Page extract →

BivNormal: Bivariate normal distribution
In extraDistr: Additional Univariate and Multivariate Distributions
BivNormal R Documentation
Bivariate normal distribution
Description
Density, distribution function and random generation
for the bivariate normal distribution.
Usage
dbvnorm(
x,
y = NULL,
mean1 = 0,
mean2 = mean1,
sd1 = 1,
sd2 = sd1,
cor = 0,
log = FALSE
)
rbvnorm(n, mean1 = 0, mean2 = mean1, sd1 = 1, sd2 = sd1, cor = 0)
Arguments
x, y
vectors of quantiles; alternatively x may be a two-column
matrix (or data.frame) and y may be omitted.
mean1, mean2
vectors of means.
sd1, sd2
vectors of standard deviations.

What you are asked to do →
Reproduce the bivariate normal distribution documentation above in full, word for word.

Material provided →
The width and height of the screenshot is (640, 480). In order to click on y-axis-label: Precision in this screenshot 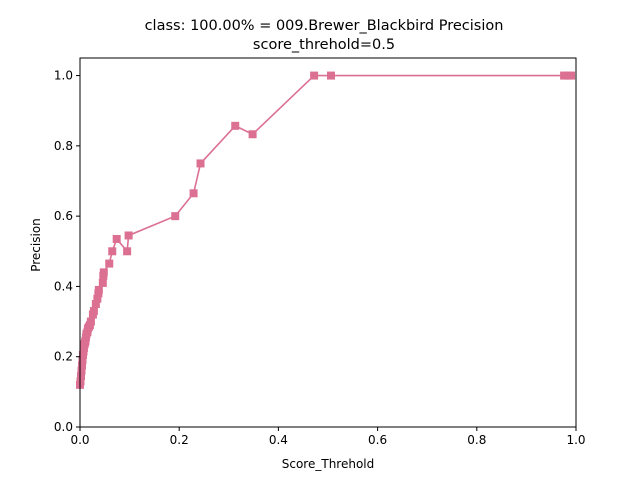, I will do `click(36, 245)`.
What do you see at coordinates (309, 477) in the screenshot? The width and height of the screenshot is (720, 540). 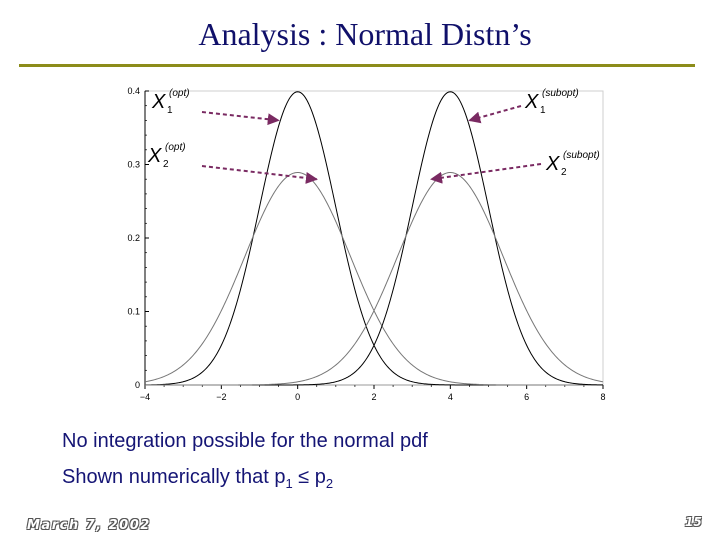 I see `relation-text: ≤ p` at bounding box center [309, 477].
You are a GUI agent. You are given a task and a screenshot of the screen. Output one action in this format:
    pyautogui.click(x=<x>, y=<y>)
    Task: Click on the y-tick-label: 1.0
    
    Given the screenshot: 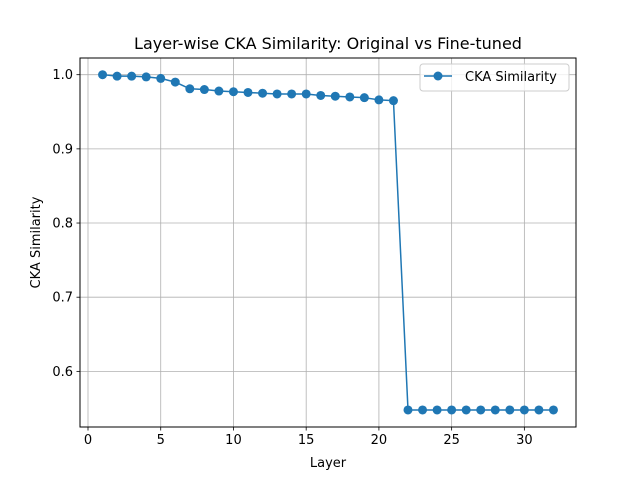 What is the action you would take?
    pyautogui.click(x=62, y=76)
    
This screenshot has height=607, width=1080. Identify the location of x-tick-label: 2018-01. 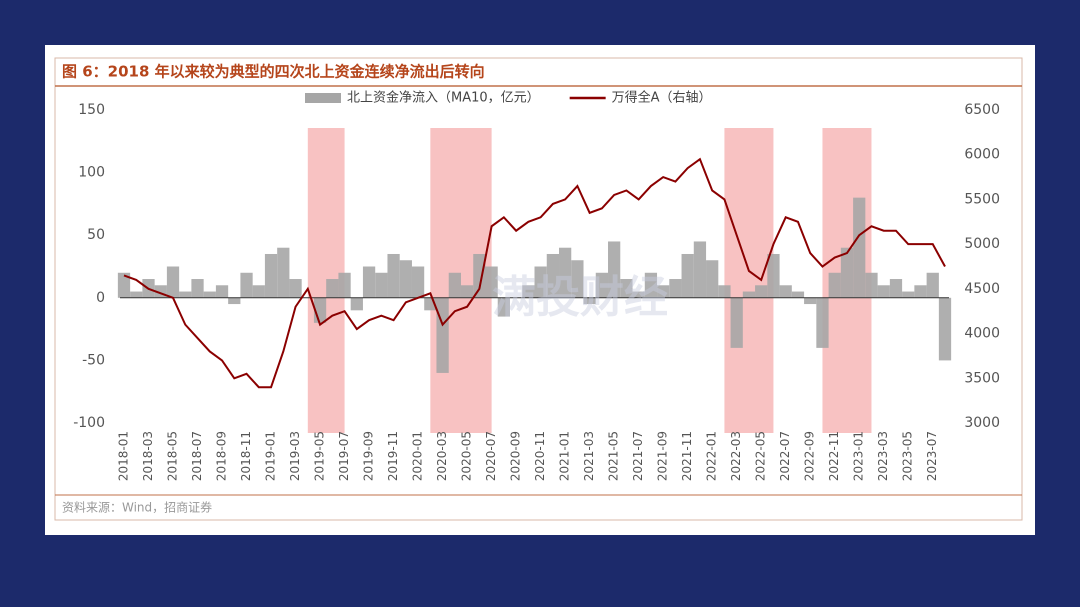
(124, 456).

Written response →
BivNormal: Bivariate normal distribution
In extraDistr: Additional Univariate and Multivariate Distributions
BivNormal R Documentation
Bivariate normal distribution
Description
Density, distribution function and random generation
for the bivariate normal distribution.
Usage
dbvnorm(
x,
y = NULL,
mean1 = 0,
mean2 = mean1,
sd1 = 1,
sd2 = sd1,
cor = 0,
log = FALSE
)
rbvnorm(n, mean1 = 0, mean2 = mean1, sd1 = 1, sd2 = sd1, cor = 0)
Arguments
x, y
vectors of quantiles; alternatively x may be a two-column
matrix (or data.frame) and y may be omitted.
mean1, mean2
vectors of means.
sd1, sd2
vectors of standard deviations.